--- Begin Input for this task ---
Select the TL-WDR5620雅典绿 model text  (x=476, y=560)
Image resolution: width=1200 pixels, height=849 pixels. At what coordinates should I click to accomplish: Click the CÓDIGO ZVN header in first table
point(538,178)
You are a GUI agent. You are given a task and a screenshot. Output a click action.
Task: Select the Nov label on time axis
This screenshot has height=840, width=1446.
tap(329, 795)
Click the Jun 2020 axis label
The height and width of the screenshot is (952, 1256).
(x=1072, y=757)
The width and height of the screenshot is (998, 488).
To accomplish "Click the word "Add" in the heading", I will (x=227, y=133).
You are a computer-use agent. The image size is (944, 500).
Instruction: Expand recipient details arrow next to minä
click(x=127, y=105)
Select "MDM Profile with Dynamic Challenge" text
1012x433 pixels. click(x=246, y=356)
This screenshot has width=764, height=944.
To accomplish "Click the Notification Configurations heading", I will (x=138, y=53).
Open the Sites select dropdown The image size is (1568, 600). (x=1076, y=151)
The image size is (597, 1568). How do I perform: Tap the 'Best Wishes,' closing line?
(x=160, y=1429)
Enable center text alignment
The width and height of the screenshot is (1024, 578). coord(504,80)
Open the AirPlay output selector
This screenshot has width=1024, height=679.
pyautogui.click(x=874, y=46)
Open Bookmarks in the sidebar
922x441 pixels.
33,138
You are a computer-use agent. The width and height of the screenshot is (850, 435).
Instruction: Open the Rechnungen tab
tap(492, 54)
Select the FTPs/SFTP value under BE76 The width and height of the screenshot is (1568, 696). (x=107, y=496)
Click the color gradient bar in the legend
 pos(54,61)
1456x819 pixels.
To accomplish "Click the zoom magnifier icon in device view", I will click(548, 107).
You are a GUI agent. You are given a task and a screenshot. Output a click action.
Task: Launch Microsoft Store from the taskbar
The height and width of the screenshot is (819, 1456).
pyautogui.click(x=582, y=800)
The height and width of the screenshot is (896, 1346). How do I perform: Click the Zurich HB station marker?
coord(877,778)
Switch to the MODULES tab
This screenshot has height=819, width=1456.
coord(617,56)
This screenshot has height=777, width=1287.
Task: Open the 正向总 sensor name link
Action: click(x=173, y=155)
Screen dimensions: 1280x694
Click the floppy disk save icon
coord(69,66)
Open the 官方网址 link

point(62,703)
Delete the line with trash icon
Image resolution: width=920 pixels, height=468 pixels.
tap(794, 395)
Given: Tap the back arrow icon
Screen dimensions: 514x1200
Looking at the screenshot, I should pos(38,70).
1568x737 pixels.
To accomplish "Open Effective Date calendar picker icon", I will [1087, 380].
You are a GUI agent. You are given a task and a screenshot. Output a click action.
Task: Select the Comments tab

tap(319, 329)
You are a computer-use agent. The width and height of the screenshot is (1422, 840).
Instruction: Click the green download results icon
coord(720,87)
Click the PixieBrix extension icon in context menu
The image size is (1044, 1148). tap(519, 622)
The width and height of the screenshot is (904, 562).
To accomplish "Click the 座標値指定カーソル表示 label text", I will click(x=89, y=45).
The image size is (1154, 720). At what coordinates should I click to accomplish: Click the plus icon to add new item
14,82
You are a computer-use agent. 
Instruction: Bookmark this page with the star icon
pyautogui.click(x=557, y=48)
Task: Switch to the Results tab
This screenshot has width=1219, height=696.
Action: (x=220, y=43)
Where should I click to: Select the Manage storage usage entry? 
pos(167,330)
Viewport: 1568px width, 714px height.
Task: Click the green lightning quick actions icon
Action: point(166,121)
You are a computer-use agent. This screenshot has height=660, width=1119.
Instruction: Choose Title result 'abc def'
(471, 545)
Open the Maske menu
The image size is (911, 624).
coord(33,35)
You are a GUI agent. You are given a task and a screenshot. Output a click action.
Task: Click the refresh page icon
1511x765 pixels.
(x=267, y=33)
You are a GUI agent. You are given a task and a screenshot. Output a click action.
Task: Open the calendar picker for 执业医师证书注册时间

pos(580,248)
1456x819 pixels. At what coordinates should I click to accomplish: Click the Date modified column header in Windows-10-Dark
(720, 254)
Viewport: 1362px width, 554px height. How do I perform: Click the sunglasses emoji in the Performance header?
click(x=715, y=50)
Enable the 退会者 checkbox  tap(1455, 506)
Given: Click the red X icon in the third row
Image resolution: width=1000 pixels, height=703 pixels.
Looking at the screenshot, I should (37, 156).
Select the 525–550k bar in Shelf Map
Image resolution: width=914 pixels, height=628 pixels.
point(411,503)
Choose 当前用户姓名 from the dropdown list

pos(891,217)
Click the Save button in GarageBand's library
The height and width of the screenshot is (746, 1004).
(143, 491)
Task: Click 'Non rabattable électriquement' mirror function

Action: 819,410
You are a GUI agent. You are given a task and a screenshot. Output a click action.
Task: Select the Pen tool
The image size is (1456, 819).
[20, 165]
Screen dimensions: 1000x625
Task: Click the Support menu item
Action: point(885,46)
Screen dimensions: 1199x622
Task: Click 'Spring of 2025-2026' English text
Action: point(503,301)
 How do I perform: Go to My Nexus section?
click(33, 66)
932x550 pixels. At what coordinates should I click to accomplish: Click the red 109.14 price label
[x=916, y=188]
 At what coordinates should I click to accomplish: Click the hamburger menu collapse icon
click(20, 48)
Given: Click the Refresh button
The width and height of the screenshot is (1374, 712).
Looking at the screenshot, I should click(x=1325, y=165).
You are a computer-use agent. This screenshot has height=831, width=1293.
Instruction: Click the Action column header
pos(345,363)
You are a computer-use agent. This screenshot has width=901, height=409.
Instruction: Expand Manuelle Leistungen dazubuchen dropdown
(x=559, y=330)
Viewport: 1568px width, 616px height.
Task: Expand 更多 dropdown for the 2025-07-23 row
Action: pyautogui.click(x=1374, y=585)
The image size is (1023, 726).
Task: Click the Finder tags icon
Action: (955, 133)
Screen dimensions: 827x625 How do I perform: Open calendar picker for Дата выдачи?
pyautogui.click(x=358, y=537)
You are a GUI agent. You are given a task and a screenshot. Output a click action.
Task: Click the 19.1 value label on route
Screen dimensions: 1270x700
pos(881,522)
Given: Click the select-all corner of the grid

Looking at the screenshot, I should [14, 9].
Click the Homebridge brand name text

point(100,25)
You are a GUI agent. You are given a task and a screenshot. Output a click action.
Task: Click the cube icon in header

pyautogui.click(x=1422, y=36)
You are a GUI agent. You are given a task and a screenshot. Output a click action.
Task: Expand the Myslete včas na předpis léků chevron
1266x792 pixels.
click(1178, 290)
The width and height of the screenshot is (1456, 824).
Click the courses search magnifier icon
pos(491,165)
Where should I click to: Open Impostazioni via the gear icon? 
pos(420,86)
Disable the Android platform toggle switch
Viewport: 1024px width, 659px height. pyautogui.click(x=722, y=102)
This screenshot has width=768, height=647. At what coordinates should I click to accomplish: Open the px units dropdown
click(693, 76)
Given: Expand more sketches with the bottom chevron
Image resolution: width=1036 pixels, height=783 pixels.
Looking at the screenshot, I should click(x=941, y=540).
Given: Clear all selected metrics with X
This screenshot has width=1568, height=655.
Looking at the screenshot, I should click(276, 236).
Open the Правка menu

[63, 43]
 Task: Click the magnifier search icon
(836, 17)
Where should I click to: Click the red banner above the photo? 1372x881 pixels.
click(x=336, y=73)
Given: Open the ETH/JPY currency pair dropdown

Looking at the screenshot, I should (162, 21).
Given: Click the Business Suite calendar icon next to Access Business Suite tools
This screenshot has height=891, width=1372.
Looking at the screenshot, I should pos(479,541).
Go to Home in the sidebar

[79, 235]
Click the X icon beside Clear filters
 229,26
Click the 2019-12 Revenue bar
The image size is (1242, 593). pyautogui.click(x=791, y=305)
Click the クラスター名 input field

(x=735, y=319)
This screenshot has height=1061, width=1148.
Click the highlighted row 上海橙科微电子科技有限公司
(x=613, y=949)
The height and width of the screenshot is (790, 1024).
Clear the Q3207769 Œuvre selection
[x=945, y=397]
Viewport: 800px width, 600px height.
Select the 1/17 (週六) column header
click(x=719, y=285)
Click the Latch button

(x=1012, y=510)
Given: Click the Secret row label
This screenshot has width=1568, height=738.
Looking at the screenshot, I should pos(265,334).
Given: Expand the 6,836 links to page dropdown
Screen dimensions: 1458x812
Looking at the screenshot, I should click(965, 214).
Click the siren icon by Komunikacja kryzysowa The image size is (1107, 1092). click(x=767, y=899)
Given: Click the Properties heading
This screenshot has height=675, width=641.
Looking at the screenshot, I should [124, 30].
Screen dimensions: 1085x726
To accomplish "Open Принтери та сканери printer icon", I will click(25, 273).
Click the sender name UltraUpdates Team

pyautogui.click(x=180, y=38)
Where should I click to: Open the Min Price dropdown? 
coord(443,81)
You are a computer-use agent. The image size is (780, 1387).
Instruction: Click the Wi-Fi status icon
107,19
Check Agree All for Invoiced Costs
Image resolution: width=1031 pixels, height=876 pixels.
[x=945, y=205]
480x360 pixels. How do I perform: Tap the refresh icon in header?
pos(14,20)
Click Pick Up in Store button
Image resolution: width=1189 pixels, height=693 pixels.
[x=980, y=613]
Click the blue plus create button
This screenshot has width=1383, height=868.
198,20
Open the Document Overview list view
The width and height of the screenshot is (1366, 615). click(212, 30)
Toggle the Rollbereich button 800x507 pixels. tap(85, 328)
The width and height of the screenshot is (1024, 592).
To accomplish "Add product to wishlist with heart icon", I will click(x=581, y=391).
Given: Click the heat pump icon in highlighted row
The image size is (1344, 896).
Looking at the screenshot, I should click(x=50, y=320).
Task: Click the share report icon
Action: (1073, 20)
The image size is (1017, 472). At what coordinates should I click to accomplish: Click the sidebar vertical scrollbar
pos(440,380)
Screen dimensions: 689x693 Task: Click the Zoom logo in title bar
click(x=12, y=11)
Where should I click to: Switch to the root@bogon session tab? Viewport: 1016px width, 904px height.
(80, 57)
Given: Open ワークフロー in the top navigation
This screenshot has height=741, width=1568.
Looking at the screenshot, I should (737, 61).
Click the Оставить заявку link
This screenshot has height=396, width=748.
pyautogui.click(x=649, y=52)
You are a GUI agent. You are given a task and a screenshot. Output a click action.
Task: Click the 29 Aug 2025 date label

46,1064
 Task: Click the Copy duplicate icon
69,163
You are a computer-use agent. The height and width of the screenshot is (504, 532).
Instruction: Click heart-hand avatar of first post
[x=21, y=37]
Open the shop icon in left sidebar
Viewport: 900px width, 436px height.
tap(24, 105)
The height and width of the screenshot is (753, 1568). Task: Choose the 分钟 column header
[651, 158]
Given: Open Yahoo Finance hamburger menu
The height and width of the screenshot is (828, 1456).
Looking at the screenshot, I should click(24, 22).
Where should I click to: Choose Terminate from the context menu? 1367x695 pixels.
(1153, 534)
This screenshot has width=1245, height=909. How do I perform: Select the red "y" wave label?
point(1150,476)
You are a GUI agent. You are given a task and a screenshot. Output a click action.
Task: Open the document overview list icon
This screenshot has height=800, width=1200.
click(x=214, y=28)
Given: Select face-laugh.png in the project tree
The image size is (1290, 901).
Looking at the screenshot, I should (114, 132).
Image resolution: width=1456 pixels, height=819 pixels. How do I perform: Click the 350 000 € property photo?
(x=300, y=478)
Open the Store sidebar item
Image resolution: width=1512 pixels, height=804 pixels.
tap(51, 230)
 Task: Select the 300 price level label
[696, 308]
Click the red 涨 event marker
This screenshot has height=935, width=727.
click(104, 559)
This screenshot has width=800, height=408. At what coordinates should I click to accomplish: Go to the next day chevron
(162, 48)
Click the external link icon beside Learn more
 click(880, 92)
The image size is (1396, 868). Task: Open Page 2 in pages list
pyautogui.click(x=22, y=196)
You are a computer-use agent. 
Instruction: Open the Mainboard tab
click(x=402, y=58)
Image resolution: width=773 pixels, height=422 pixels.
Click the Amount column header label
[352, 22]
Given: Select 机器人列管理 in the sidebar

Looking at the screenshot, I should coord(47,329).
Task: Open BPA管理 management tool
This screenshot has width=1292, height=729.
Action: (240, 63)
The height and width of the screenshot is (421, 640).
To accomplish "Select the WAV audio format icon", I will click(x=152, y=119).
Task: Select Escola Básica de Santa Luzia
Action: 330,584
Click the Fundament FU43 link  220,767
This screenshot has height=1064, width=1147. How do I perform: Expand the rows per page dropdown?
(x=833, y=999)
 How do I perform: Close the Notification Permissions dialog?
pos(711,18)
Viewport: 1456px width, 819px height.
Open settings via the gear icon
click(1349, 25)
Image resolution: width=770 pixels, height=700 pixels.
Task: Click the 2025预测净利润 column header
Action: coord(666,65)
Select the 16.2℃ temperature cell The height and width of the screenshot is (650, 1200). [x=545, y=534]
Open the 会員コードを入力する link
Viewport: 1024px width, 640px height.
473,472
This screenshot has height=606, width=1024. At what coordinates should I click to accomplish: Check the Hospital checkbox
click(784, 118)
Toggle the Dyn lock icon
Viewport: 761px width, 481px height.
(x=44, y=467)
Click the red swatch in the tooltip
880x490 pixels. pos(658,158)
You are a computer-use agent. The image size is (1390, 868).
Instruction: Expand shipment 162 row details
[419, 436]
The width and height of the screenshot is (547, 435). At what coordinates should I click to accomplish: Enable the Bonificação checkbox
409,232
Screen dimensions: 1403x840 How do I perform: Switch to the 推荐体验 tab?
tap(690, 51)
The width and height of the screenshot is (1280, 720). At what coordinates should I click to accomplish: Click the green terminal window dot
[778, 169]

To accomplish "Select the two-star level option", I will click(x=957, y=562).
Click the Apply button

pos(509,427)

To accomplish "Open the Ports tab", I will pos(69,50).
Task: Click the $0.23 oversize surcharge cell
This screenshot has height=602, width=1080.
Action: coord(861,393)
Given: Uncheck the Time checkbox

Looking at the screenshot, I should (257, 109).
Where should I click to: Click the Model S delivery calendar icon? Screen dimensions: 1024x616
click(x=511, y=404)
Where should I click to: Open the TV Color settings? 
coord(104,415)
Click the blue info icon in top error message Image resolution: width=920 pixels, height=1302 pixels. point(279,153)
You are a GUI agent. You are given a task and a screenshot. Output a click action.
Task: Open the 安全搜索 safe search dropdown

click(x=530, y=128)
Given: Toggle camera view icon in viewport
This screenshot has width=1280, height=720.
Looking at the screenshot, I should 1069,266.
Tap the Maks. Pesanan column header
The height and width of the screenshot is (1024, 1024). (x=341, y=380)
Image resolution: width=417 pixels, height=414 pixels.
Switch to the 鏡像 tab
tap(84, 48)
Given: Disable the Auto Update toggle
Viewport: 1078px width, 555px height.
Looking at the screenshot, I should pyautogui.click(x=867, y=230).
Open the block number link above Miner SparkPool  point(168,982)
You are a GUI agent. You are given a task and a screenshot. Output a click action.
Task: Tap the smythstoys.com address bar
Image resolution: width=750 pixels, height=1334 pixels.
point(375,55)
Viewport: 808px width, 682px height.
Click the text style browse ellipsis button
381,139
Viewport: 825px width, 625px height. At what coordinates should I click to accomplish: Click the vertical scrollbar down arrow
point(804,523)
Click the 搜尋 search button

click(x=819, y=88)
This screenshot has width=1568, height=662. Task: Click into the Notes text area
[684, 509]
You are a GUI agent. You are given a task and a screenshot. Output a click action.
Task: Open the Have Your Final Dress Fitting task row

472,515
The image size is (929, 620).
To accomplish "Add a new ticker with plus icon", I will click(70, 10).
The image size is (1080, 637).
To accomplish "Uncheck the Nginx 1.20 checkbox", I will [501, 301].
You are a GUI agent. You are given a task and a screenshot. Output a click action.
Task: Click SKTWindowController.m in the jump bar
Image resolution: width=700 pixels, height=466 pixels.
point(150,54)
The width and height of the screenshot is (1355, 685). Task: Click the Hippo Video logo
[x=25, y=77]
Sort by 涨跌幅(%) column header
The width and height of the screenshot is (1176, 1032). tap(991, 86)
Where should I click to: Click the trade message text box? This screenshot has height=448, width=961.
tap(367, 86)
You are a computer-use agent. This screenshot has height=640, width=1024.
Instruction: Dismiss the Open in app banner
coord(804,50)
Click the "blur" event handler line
--- End Input for this task ---
**Task requirements:** Could you write out the lines above word for word, starting at the very first line and ending with the line that contains "pyautogui.click(x=582, y=800)"?

**Final result:**
Select the TL-WDR5620雅典绿 model text  (x=476, y=560)
Image resolution: width=1200 pixels, height=849 pixels. At what coordinates should I click to accomplish: Click the CÓDIGO ZVN header in first table
point(538,178)
You are a GUI agent. You are given a task and a screenshot. Output a click action.
Task: Select the Nov label on time axis
This screenshot has height=840, width=1446.
tap(329, 795)
Click the Jun 2020 axis label
The height and width of the screenshot is (952, 1256).
(x=1072, y=757)
The width and height of the screenshot is (998, 488).
To accomplish "Click the word "Add" in the heading", I will (x=227, y=133).
You are a computer-use agent. The image size is (944, 500).
Instruction: Expand recipient details arrow next to minä
click(x=127, y=105)
Select "MDM Profile with Dynamic Challenge" text
1012x433 pixels. click(x=246, y=356)
This screenshot has width=764, height=944.
To accomplish "Click the Notification Configurations heading", I will (x=138, y=53).
Open the Sites select dropdown The image size is (1568, 600). (x=1076, y=151)
The image size is (597, 1568). How do I perform: Tap the 'Best Wishes,' closing line?
(x=160, y=1429)
Enable center text alignment
The width and height of the screenshot is (1024, 578). coord(504,80)
Open the AirPlay output selector
This screenshot has width=1024, height=679.
pyautogui.click(x=874, y=46)
Open Bookmarks in the sidebar
922x441 pixels.
33,138
You are a computer-use agent. The width and height of the screenshot is (850, 435).
Instruction: Open the Rechnungen tab
tap(492, 54)
Select the FTPs/SFTP value under BE76 The width and height of the screenshot is (1568, 696). (x=107, y=496)
Click the color gradient bar in the legend
 pos(54,61)
1456x819 pixels.
To accomplish "Click the zoom magnifier icon in device view", I will click(548, 107).
You are a GUI agent. You are given a task and a screenshot. Output a click action.
Task: Launch Microsoft Store from the taskbar
The height and width of the screenshot is (819, 1456).
pyautogui.click(x=582, y=800)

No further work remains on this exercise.